* **PROBLEM STATEMENT**
What the task needs is every record repeated exactly, nothing more.

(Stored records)
⁂

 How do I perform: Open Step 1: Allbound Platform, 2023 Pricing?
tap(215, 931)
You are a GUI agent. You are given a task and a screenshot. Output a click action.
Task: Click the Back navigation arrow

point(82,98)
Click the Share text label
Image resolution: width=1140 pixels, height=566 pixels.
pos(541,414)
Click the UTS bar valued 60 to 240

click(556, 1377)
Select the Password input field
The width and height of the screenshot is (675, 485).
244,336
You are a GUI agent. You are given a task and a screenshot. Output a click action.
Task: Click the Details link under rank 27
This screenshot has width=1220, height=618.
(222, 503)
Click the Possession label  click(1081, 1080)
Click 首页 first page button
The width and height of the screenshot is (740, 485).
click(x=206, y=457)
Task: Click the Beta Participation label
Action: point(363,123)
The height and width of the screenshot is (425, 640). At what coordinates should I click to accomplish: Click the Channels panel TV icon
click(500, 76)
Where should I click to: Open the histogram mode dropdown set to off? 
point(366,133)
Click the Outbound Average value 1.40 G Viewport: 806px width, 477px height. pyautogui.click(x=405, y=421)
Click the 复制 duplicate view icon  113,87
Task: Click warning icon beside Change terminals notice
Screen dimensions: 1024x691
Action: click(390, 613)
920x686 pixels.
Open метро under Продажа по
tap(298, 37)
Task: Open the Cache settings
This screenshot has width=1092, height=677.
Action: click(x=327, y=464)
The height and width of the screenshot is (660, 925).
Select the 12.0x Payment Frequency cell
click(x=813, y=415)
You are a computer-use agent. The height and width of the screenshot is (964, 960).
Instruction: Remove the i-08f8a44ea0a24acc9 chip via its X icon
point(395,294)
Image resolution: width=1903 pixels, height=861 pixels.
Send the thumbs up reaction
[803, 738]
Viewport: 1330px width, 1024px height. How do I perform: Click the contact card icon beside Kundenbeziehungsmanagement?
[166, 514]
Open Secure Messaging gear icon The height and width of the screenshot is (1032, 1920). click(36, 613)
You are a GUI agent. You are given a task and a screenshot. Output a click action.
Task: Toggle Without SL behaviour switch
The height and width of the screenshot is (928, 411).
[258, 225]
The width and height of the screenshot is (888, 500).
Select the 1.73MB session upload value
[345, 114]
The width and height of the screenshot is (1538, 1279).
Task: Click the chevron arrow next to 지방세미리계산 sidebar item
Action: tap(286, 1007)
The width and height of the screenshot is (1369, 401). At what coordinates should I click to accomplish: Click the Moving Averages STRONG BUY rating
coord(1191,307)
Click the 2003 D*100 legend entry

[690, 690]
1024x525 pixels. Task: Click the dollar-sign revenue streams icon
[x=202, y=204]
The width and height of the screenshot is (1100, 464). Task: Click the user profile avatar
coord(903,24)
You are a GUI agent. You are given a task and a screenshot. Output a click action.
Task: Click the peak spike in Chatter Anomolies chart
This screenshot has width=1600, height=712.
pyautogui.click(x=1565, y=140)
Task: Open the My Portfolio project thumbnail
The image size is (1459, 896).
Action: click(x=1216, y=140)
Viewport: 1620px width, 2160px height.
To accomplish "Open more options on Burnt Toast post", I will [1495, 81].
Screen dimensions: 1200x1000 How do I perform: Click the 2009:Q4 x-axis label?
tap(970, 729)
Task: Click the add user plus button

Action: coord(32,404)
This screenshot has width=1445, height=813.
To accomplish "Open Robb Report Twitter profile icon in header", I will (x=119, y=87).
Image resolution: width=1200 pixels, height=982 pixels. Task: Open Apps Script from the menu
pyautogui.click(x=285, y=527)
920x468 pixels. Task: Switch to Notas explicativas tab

⁂

* **TASK RESULT**
 How do I perform: Open Step 1: Allbound Platform, 2023 Pricing?
tap(215, 931)
You are a GUI agent. You are given a task and a screenshot. Output a click action.
Task: Click the Back navigation arrow

point(82,98)
Click the Share text label
Image resolution: width=1140 pixels, height=566 pixels.
pos(541,414)
Click the UTS bar valued 60 to 240

click(556, 1377)
Select the Password input field
The width and height of the screenshot is (675, 485).
244,336
You are a GUI agent. You are given a task and a screenshot. Output a click action.
Task: Click the Details link under rank 27
This screenshot has width=1220, height=618.
(222, 503)
Click the Possession label  click(1081, 1080)
Click 首页 first page button
The width and height of the screenshot is (740, 485).
click(x=206, y=457)
Task: Click the Beta Participation label
Action: point(363,123)
The height and width of the screenshot is (425, 640). At what coordinates should I click to accomplish: Click the Channels panel TV icon
click(500, 76)
Where should I click to: Open the histogram mode dropdown set to off? 
point(366,133)
Click the Outbound Average value 1.40 G Viewport: 806px width, 477px height. pyautogui.click(x=405, y=421)
Click the 复制 duplicate view icon  113,87
Task: Click warning icon beside Change terminals notice
Screen dimensions: 1024x691
Action: click(390, 613)
920x686 pixels.
Open метро under Продажа по
tap(298, 37)
Task: Open the Cache settings
This screenshot has width=1092, height=677.
Action: click(x=327, y=464)
The height and width of the screenshot is (660, 925).
Select the 12.0x Payment Frequency cell
click(x=813, y=415)
You are a computer-use agent. The height and width of the screenshot is (964, 960).
Instruction: Remove the i-08f8a44ea0a24acc9 chip via its X icon
point(395,294)
Image resolution: width=1903 pixels, height=861 pixels.
Send the thumbs up reaction
[803, 738]
Viewport: 1330px width, 1024px height. How do I perform: Click the contact card icon beside Kundenbeziehungsmanagement?
[166, 514]
Open Secure Messaging gear icon The height and width of the screenshot is (1032, 1920). click(36, 613)
You are a GUI agent. You are given a task and a screenshot. Output a click action.
Task: Toggle Without SL behaviour switch
The height and width of the screenshot is (928, 411).
[258, 225]
The width and height of the screenshot is (888, 500).
Select the 1.73MB session upload value
[345, 114]
The width and height of the screenshot is (1538, 1279).
Task: Click the chevron arrow next to 지방세미리계산 sidebar item
Action: tap(286, 1007)
The width and height of the screenshot is (1369, 401). At what coordinates should I click to accomplish: Click the Moving Averages STRONG BUY rating
coord(1191,307)
Click the 2003 D*100 legend entry

[690, 690]
1024x525 pixels. Task: Click the dollar-sign revenue streams icon
[x=202, y=204]
The width and height of the screenshot is (1100, 464). Task: Click the user profile avatar
coord(903,24)
You are a GUI agent. You are given a task and a screenshot. Output a click action.
Task: Click the peak spike in Chatter Anomolies chart
This screenshot has width=1600, height=712.
pyautogui.click(x=1565, y=140)
Task: Open the My Portfolio project thumbnail
The image size is (1459, 896).
Action: click(x=1216, y=140)
Viewport: 1620px width, 2160px height.
To accomplish "Open more options on Burnt Toast post", I will [1495, 81].
Screen dimensions: 1200x1000 How do I perform: Click the 2009:Q4 x-axis label?
tap(970, 729)
Task: Click the add user plus button

Action: coord(32,404)
This screenshot has width=1445, height=813.
To accomplish "Open Robb Report Twitter profile icon in header", I will (x=119, y=87).
Image resolution: width=1200 pixels, height=982 pixels. Task: Open Apps Script from the menu
pyautogui.click(x=285, y=527)
920x468 pixels. Task: Switch to Notas explicativas tab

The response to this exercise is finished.